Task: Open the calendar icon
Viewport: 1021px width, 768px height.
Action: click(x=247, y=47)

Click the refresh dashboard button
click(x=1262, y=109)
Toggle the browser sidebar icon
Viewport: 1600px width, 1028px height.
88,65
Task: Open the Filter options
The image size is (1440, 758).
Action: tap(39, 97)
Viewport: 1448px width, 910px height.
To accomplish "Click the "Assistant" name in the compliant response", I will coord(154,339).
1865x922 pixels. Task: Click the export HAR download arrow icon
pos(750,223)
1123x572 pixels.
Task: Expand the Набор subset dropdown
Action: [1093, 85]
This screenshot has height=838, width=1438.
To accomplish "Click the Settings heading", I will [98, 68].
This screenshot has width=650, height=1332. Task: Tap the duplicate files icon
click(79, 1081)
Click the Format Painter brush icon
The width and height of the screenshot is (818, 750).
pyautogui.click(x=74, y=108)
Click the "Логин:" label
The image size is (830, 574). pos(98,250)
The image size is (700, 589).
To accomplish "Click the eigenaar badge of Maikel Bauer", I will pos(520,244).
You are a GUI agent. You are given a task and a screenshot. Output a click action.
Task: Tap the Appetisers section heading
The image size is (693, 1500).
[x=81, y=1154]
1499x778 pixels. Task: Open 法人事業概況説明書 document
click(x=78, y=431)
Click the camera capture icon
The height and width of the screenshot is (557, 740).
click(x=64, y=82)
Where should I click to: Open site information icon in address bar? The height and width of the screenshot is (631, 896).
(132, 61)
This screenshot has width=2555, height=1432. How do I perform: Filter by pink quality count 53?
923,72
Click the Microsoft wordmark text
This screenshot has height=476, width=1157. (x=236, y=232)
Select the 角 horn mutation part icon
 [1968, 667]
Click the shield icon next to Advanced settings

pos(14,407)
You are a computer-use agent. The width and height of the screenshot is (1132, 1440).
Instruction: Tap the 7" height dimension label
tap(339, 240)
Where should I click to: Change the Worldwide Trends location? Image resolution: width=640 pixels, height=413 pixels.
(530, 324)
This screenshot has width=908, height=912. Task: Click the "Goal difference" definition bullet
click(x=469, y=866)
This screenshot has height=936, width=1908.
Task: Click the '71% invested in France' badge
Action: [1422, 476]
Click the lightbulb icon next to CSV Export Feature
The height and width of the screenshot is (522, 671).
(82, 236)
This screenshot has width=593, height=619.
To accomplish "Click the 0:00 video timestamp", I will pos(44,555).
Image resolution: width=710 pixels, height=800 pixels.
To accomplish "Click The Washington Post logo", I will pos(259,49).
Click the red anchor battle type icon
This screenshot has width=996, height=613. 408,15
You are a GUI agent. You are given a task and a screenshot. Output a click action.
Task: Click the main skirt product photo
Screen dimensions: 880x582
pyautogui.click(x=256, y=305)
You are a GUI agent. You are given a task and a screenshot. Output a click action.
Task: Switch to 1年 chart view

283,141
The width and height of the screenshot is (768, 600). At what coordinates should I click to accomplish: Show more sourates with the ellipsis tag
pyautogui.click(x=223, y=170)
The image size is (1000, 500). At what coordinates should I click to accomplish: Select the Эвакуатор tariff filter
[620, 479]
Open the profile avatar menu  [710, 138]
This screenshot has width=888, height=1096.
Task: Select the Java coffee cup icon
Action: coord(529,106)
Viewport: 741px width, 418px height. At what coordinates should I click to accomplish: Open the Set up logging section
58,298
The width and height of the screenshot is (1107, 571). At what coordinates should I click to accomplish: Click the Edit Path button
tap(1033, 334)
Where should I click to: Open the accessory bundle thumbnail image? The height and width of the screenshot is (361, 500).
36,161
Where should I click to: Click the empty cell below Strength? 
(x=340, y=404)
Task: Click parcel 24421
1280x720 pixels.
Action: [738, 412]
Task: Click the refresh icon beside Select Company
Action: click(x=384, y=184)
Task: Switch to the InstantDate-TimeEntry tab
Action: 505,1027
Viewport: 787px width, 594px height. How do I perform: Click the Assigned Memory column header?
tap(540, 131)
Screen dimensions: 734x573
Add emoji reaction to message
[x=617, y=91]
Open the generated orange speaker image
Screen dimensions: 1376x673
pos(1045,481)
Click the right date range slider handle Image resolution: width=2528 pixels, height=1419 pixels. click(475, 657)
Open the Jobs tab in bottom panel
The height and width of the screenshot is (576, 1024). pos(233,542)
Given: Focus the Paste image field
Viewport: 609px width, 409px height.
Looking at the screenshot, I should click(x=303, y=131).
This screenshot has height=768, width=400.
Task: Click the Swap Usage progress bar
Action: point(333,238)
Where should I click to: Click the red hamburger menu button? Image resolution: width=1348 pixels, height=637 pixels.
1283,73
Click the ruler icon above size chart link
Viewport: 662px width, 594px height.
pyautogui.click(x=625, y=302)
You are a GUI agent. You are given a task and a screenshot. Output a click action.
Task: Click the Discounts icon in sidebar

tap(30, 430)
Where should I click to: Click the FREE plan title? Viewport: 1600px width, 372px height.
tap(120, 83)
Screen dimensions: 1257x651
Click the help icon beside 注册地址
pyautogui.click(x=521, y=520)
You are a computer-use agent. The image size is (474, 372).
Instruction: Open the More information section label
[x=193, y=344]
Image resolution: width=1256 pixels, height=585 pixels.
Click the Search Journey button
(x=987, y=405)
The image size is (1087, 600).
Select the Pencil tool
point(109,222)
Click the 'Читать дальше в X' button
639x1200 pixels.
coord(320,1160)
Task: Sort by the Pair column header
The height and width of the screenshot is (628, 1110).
====
**Required action**
Repeat the records exactly, including every line.

**Result of this task**
Task: Open the calendar icon
Viewport: 1021px width, 768px height.
Action: click(x=247, y=47)

Click the refresh dashboard button
click(x=1262, y=109)
Toggle the browser sidebar icon
Viewport: 1600px width, 1028px height.
88,65
Task: Open the Filter options
The image size is (1440, 758).
Action: tap(39, 97)
Viewport: 1448px width, 910px height.
To accomplish "Click the "Assistant" name in the compliant response", I will coord(154,339).
1865x922 pixels. Task: Click the export HAR download arrow icon
pos(750,223)
1123x572 pixels.
Task: Expand the Набор subset dropdown
Action: [1093, 85]
This screenshot has height=838, width=1438.
To accomplish "Click the Settings heading", I will [98, 68].
This screenshot has width=650, height=1332. Task: Tap the duplicate files icon
click(79, 1081)
Click the Format Painter brush icon
The width and height of the screenshot is (818, 750).
pyautogui.click(x=74, y=108)
Click the "Логин:" label
The image size is (830, 574). pos(98,250)
The image size is (700, 589).
To accomplish "Click the eigenaar badge of Maikel Bauer", I will pos(520,244).
You are a GUI agent. You are given a task and a screenshot. Output a click action.
Task: Tap the Appetisers section heading
The image size is (693, 1500).
[x=81, y=1154]
1499x778 pixels. Task: Open 法人事業概況説明書 document
click(x=78, y=431)
Click the camera capture icon
The height and width of the screenshot is (557, 740).
click(x=64, y=82)
Where should I click to: Open site information icon in address bar? The height and width of the screenshot is (631, 896).
(132, 61)
This screenshot has width=2555, height=1432. How do I perform: Filter by pink quality count 53?
923,72
Click the Microsoft wordmark text
This screenshot has height=476, width=1157. (x=236, y=232)
Select the 角 horn mutation part icon
 [1968, 667]
Click the shield icon next to Advanced settings

pos(14,407)
You are a computer-use agent. The width and height of the screenshot is (1132, 1440).
Instruction: Tap the 7" height dimension label
tap(339, 240)
Where should I click to: Change the Worldwide Trends location? Image resolution: width=640 pixels, height=413 pixels.
(530, 324)
This screenshot has width=908, height=912. Task: Click the "Goal difference" definition bullet
click(x=469, y=866)
This screenshot has height=936, width=1908.
Task: Click the '71% invested in France' badge
Action: [1422, 476]
Click the lightbulb icon next to CSV Export Feature
The height and width of the screenshot is (522, 671).
(82, 236)
This screenshot has width=593, height=619.
To accomplish "Click the 0:00 video timestamp", I will pos(44,555).
Image resolution: width=710 pixels, height=800 pixels.
To accomplish "Click The Washington Post logo", I will pos(259,49).
Click the red anchor battle type icon
This screenshot has width=996, height=613. 408,15
You are a GUI agent. You are given a task and a screenshot. Output a click action.
Task: Click the main skirt product photo
Screen dimensions: 880x582
pyautogui.click(x=256, y=305)
You are a GUI agent. You are given a task and a screenshot. Output a click action.
Task: Switch to 1年 chart view

283,141
The width and height of the screenshot is (768, 600). At what coordinates should I click to accomplish: Show more sourates with the ellipsis tag
pyautogui.click(x=223, y=170)
The image size is (1000, 500). At what coordinates should I click to accomplish: Select the Эвакуатор tariff filter
[620, 479]
Open the profile avatar menu  [710, 138]
This screenshot has width=888, height=1096.
Task: Select the Java coffee cup icon
Action: coord(529,106)
Viewport: 741px width, 418px height. At what coordinates should I click to accomplish: Open the Set up logging section
58,298
The width and height of the screenshot is (1107, 571). At what coordinates should I click to accomplish: Click the Edit Path button
tap(1033, 334)
Where should I click to: Open the accessory bundle thumbnail image? The height and width of the screenshot is (361, 500).
36,161
Where should I click to: Click the empty cell below Strength? 
(x=340, y=404)
Task: Click parcel 24421
1280x720 pixels.
Action: [738, 412]
Task: Click the refresh icon beside Select Company
Action: click(x=384, y=184)
Task: Switch to the InstantDate-TimeEntry tab
Action: 505,1027
Viewport: 787px width, 594px height. How do I perform: Click the Assigned Memory column header?
tap(540, 131)
Screen dimensions: 734x573
Add emoji reaction to message
[x=617, y=91]
Open the generated orange speaker image
Screen dimensions: 1376x673
pos(1045,481)
Click the right date range slider handle Image resolution: width=2528 pixels, height=1419 pixels. click(475, 657)
Open the Jobs tab in bottom panel
The height and width of the screenshot is (576, 1024). pos(233,542)
Given: Focus the Paste image field
Viewport: 609px width, 409px height.
Looking at the screenshot, I should click(x=303, y=131).
This screenshot has height=768, width=400.
Task: Click the Swap Usage progress bar
Action: point(333,238)
Where should I click to: Click the red hamburger menu button? Image resolution: width=1348 pixels, height=637 pixels.
1283,73
Click the ruler icon above size chart link
Viewport: 662px width, 594px height.
pyautogui.click(x=625, y=302)
You are a GUI agent. You are given a task and a screenshot. Output a click action.
Task: Click the Discounts icon in sidebar

tap(30, 430)
Where should I click to: Click the FREE plan title? Viewport: 1600px width, 372px height.
tap(120, 83)
Screen dimensions: 1257x651
Click the help icon beside 注册地址
pyautogui.click(x=521, y=520)
You are a computer-use agent. The image size is (474, 372).
Instruction: Open the More information section label
[x=193, y=344]
Image resolution: width=1256 pixels, height=585 pixels.
Click the Search Journey button
(x=987, y=405)
The image size is (1087, 600).
Select the Pencil tool
point(109,222)
Click the 'Читать дальше в X' button
639x1200 pixels.
coord(320,1160)
Task: Sort by the Pair column header
The height and width of the screenshot is (628, 1110).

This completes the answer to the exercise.